4.細菌と品質維持 事例23:チップバーン部位にカビが発生した。

1.何が起こったのか

 栽培室の湿度管理が不十分で高湿度になっている場合、チップバーン部分の壊死した部分にカビが発生した。特に、栽培室が結露するような状態(湿度80%以上)で維持されると、多発する。

 

 

 

  写真:2-14 チップバーンに発生したカビ

2.原因は何であったのか。

(1)チップバーン発生部分は壊死しており、植物が持つ病害防御機構・免疫システムは働かない。例えば、お餅にカビが生えるのと同じである。

(2)高湿度で飽差が低い場合、葉からの蒸散量が少なくなり、蒸散流に乗り運ばれるカルシウム量も少なくなる。
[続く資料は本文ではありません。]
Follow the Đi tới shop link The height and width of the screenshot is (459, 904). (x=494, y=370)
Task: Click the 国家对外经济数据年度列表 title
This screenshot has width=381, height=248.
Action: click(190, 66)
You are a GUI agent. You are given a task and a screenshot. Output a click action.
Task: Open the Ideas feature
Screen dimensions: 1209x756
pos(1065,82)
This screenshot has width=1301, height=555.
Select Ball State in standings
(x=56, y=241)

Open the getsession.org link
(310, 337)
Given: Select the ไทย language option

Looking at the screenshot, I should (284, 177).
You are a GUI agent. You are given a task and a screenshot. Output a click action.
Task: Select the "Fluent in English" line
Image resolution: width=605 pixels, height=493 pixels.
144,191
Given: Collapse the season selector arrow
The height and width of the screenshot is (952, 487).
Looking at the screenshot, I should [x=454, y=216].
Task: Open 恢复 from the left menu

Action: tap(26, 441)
その結果、チップバーンが発生する。

(3)栽培室が結露すると、微生物管理は出来ない。カビ(真菌類)の生育制御に、環境中の湿度の影響が大きいことが経験的に知られている。湿度が70~100%ではカビの繁殖力は早く、70%以下では繁殖は抑えられる。

 

3.対策方法と目標到達点

《目標到達点:カビ発生をゼロにする。》

 チップバーン発生をゼロにはできないが、カビ発生は栽培室湿度が70%で抑えられる。

(1)チップバーンは極力発生させない。

(2)栽培室の湿度を50~70%で管理する。

(3)作物の株間の通風を図る。サーキュレーターで風を送る。  

(4)微酸性電解水で「殺菌する」を行う。

仮植・定植時に微酸性電解水を栽培パネルに掛け流し使用する事で、作物や栽培パネルが低細菌状態となる。同時に、ウイルスも活性を失う(死滅する)。